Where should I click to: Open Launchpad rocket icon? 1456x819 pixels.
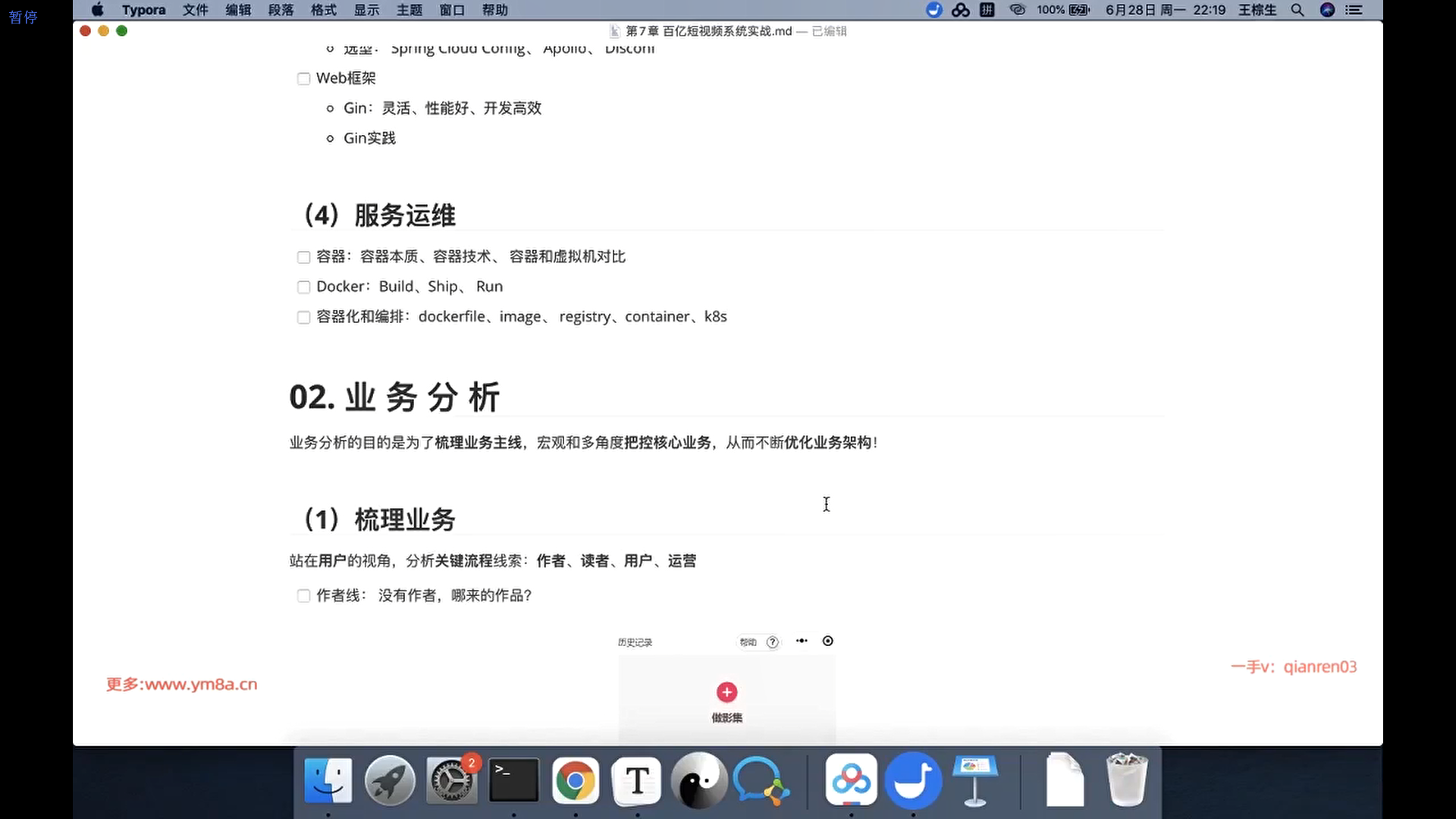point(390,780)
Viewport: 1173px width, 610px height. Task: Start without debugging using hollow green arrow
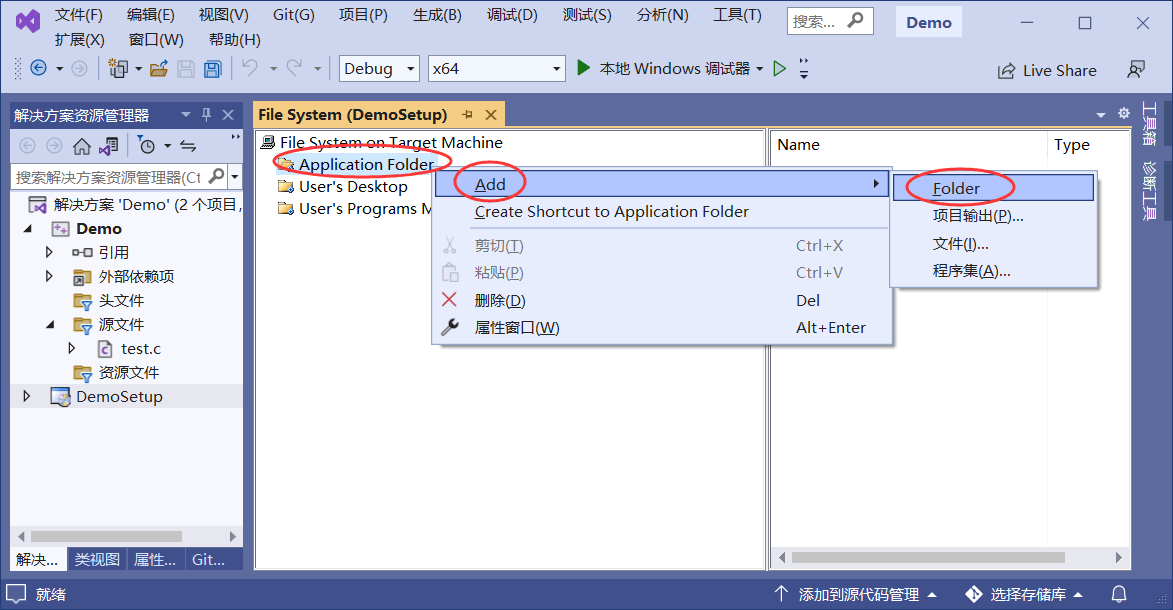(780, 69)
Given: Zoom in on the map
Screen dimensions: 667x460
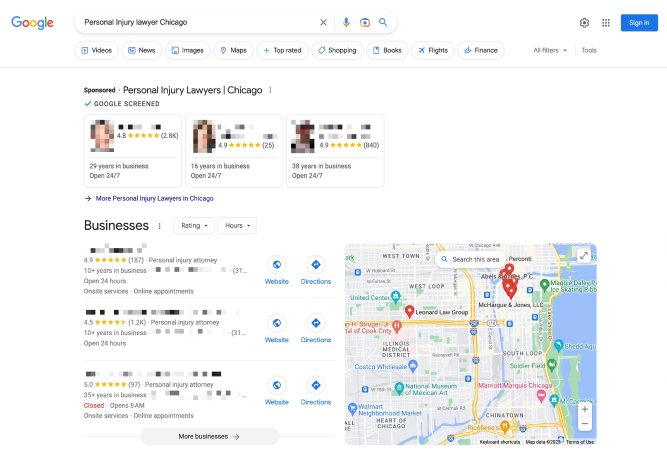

AIM OF THE TASK: Could you transcribe the records word for word, from the line containing "Given: Zoom in on the map" through the end of the records, including both ends, and leave the pictures out of your answer?

TASK ANSWER:
Given: Zoom in on the map
Screen dimensions: 667x460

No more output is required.